TASK TO CARRY OUT
Give back exactly the lines of the data below, starting with the line that has "043488016 (390, 2322)" and going on through the line that has "shop@armeriabarbuio.it (423, 2434)".

DATA SUPPLIED
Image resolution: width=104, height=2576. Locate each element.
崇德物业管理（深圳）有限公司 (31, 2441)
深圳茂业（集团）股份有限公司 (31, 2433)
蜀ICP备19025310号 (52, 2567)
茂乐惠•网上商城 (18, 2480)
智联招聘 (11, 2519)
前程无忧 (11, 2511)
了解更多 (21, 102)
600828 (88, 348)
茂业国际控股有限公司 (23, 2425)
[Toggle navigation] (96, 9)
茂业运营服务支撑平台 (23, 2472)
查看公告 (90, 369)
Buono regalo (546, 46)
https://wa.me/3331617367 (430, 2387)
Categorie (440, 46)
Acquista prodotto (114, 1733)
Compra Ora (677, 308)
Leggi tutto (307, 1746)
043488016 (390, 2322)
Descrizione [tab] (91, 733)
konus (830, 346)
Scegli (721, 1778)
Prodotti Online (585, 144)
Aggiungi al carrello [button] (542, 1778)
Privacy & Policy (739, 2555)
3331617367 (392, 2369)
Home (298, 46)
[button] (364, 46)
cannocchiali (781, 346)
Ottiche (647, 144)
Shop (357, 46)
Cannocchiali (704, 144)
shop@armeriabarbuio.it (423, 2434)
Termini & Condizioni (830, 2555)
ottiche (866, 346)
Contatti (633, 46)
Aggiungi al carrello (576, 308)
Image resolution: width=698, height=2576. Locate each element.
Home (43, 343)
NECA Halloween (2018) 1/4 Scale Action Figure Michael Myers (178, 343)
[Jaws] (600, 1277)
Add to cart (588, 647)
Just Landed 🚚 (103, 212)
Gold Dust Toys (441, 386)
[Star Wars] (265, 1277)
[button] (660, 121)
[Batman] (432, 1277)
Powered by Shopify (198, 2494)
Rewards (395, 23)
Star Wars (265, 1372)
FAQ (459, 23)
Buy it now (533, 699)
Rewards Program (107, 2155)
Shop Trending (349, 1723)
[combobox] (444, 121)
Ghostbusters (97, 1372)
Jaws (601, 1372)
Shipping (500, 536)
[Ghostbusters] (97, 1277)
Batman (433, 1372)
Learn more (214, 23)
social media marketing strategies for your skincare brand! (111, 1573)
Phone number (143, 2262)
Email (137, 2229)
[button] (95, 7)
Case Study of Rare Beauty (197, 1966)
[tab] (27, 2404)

TASK OUTPUT
043488016 (390, 2322)
Descrizione [tab] (91, 733)
konus (830, 346)
Scegli (721, 1778)
Prodotti Online (585, 144)
Aggiungi al carrello [button] (542, 1778)
Privacy & Policy (739, 2555)
3331617367 (392, 2369)
Home (298, 46)
[button] (364, 46)
cannocchiali (781, 346)
Ottiche (647, 144)
Shop (357, 46)
Cannocchiali (704, 144)
shop@armeriabarbuio.it (423, 2434)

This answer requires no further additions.